Solution: Classification boundaries
First Part
Consider the following classifiers:
- classification tree of the depth 2 (so called "stump")
- classification tree of the depth 3
- logistic regression
- SVM with RBF (radial basis function) kernel and g=1
- random forest with 100 trees
- nearest neighbors classifier with number of neighbors set to 5
For each of these classifiers paint:
- a data set where the classifier finds the "right" decision boundary
- a data set where the classifier failed to find the "right" decision boundary
Demonstrate A and B through screen shots of a Scatter Plots.
Second part
Demonstrate the effect of regularization strength for SVM with RBF kernels (modify the value of g) or Neural Networks (modify the number of layers and the number of neurons per layer).
Solution
We need this schema. We set the scatter plot to color the points according to the classification and to use shapes for representing the original class. Ideally, we see red crosses and blue circles.
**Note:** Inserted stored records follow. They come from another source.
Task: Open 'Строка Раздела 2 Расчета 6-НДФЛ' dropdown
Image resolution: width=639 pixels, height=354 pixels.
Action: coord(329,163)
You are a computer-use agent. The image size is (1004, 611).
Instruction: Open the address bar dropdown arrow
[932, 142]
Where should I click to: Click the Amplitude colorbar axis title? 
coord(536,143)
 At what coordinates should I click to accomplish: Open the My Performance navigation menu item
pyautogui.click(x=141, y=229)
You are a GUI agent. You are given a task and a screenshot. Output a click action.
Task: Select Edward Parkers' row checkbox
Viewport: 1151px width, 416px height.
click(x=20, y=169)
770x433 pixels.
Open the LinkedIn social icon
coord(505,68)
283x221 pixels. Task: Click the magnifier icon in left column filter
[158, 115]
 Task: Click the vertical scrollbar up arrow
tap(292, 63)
The homework has many possible solutions. Here are a few that demonstrate some interesting cases:
model | works | doesn't work |
---|---|---|
Classification trees of depth 2 will cut the space twice, with both cuts perpendicular to the axes. It can't make a diagonal cuts - not even a single one. | ||
Classification trees of depth 3 will cut the space three times, with both cuts perpendicular to the axes. It can handle the c-shaped drawing here; the two-level couldn't do it. On the other hand, no tree can (efficiently) handle separation along sloped lines. | ||
Logistic regression draws a single line at arbitrary slope without a blink. On the other hand, the line it draws is always straight, and it's always a single line. It made a good effort with the picture on the right, though: it found a line that almost separates between the reds and blues. | ||
SVM with RBF kernels, random forests with 100 trees and k-nearest neighbours will draw complex boundaries that can separate anything. On the right picture, at the bottom left, there is something they do not do: the red circle is so close to the other group that they consider it a noise and put in the other group. |
Whether the model will correctly classify the example in the last picture depends upon the strength of regularization (smoothing) it uses. Stronger regularization prevents the algorithm from making the model more complicated just to cover a few additional, weirdly located points — it treats such points as noise.
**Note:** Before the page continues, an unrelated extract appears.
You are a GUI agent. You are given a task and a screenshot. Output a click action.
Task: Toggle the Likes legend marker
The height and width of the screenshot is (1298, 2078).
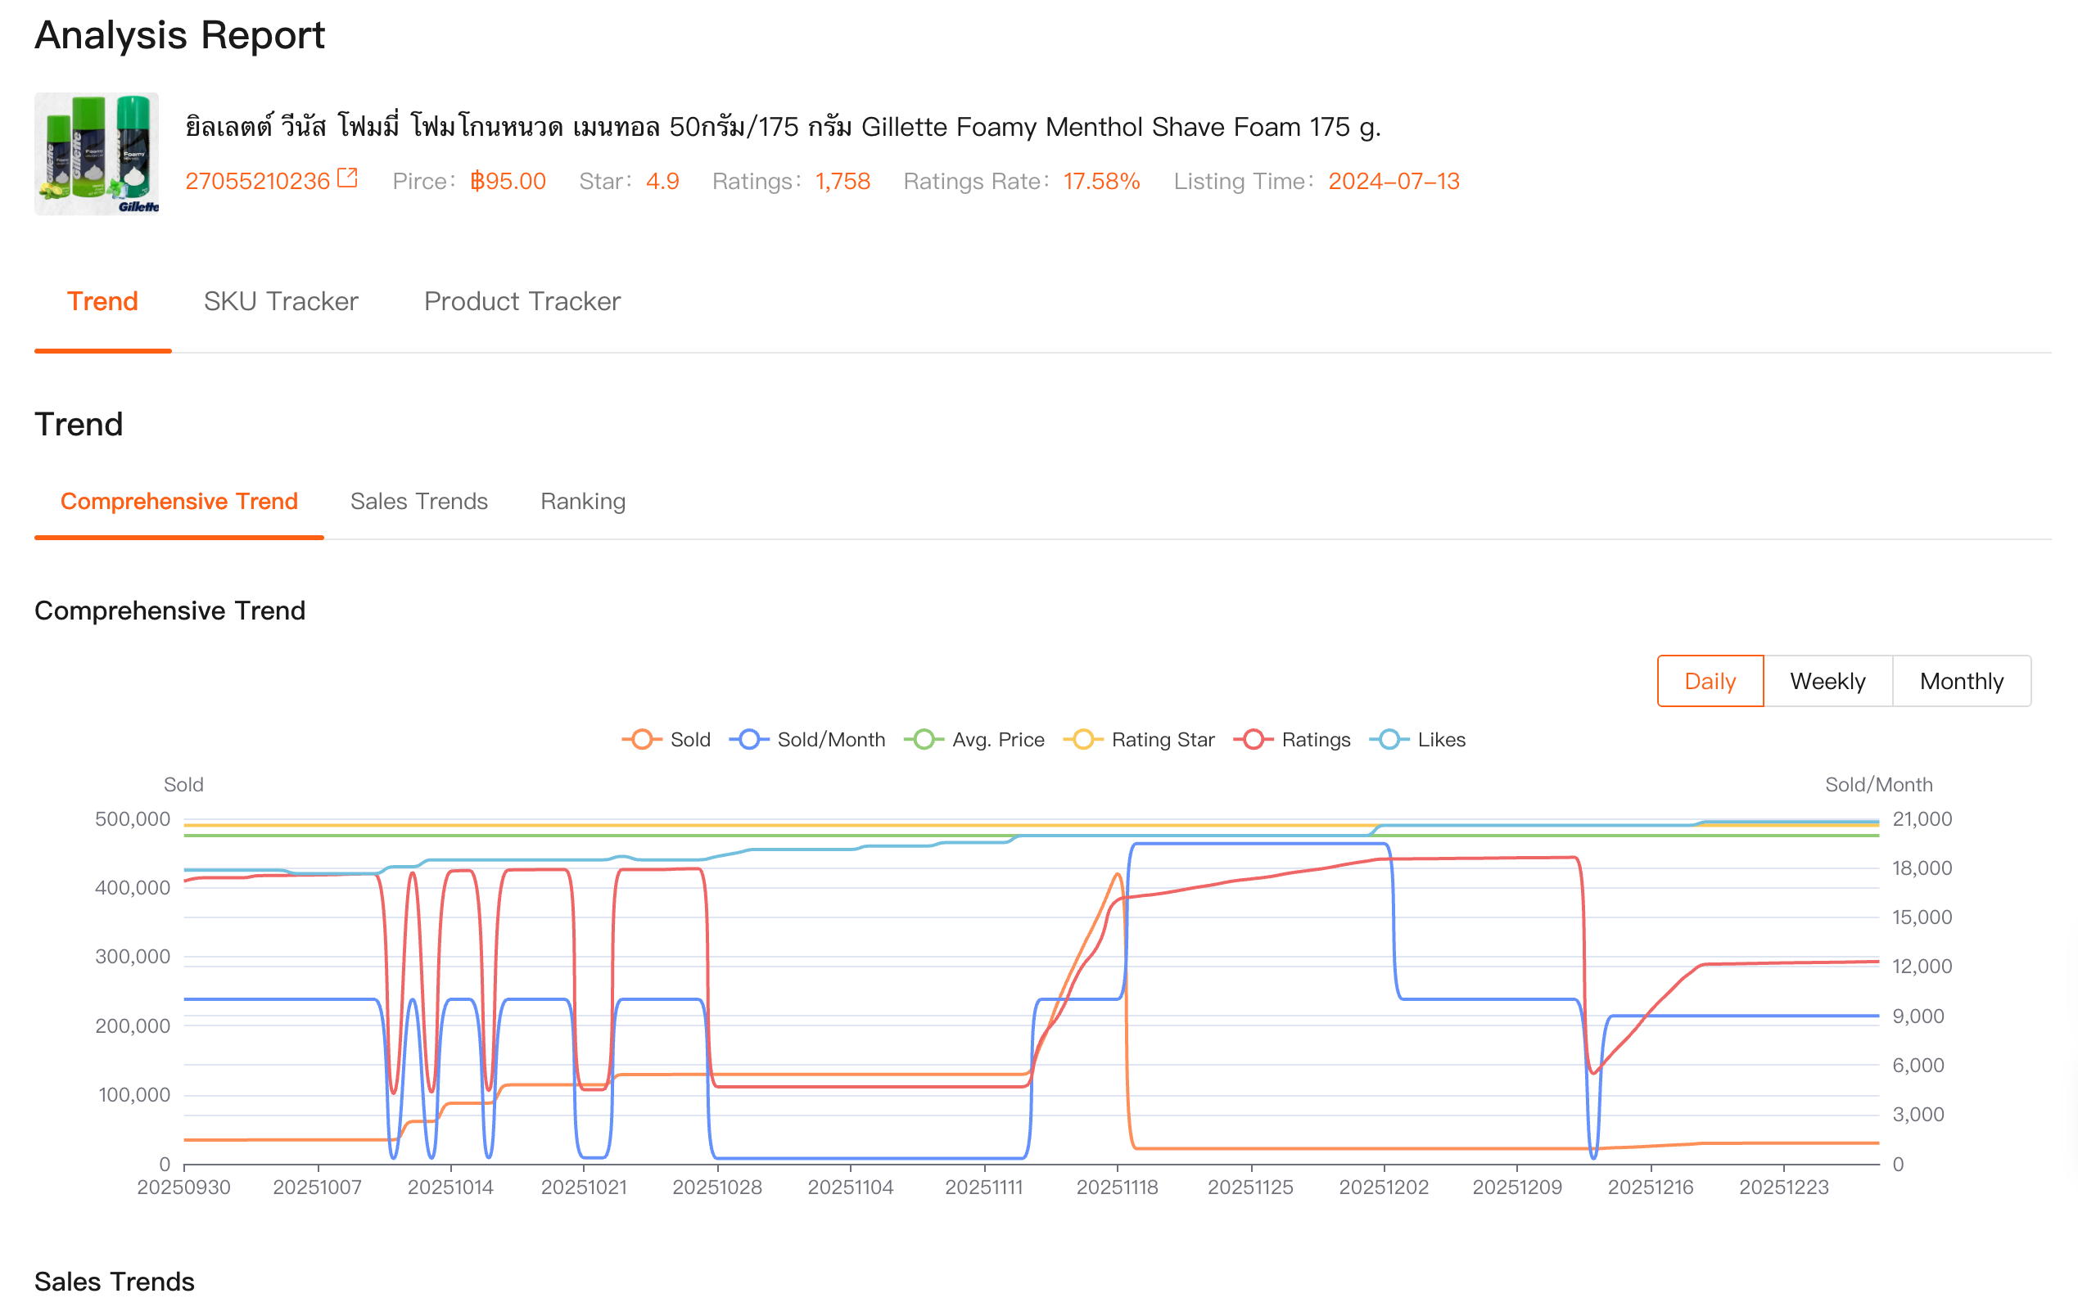tap(1388, 739)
This is easiest to observe with the Nearest neighbors classifier. If the number of neighbors considered when making the prediction is small, the classifier correctly classifies all points. If the number is increased, the points lying closer to the regions covered with the other color are misclassified.
The behavior of the model does not depend only on its type but also on its settings.
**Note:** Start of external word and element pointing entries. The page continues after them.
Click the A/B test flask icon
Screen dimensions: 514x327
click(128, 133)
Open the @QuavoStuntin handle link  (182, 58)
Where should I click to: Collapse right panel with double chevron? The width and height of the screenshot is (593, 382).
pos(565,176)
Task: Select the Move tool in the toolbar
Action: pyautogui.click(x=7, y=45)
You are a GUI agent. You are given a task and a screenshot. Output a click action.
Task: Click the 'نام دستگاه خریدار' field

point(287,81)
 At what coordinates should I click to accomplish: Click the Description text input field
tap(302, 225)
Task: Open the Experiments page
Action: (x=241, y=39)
We shall demonstrate the effects of regularization with the following workflow:
In the Confusion Matrix widget, we click "Select Correct", so they will be represented as filled symbols in the Scatter Plot. Let us see what SVM does for this data:
SVM with RBF kernel is regulated by two parameters: misclassification cost (C) and kernel width (gamma).
Misclassification cost sets the balance between the curve complexity and the misclassification rate. With a higher cost, the fitting algorithm will be more prone to created a more complex boundary to decrease the number of misclassifications — potentially overfitting to the data. With the default setting, SVM creates a boundary that perfectly splits the data we painted. If we decrease the cost to 0.1, we get the following.
The boundary is simplified by cutting off the three blue instances at the bottom and a group of red points surrounded by the blue. With such a low misclassification cost, the curve simplicity has priority over a few misclassifications.
Let us now set the cost to 0.5 and play with gamma. The gamma argument defines the inverse kernel width; the lower the value, the wider the influence of each data point. If we set gamma to 0.01 (an extremely low value), we essentially get a majority classifier for this data. The influence of every point is so wide that the blue points, which are in the majority, overwhelm the red and all red instances are misclassified as blue.
Increasing gamma to 0.1 gives the following.
The strong group of red points at the bottom extends their influence over the blue points at the far end of the blue region, while the points enveloped by the blue are misclassified as blue. The most interesting part is at the top right, where those of the red points that are too close to the great number of the blue are misclassified as blue, while those farther away from the blue are classified as red.
For another example, compare the following two images in which gamma is 1 (left) and 0.1 (right); to get this image, the Scatter plot has to be connected to Predictions and colored by SVM.
The left image has a more appropriate value for gamma, which results in a nicely shaped (not too simple, not too complex) regions. Decreasing gamma increases the kernel width, which expands both, the blue and the red regions in the parts where the opposing class has a smaller density: the blue region mostly swells, except at the bottom, where the red expands across the tip of the blue region.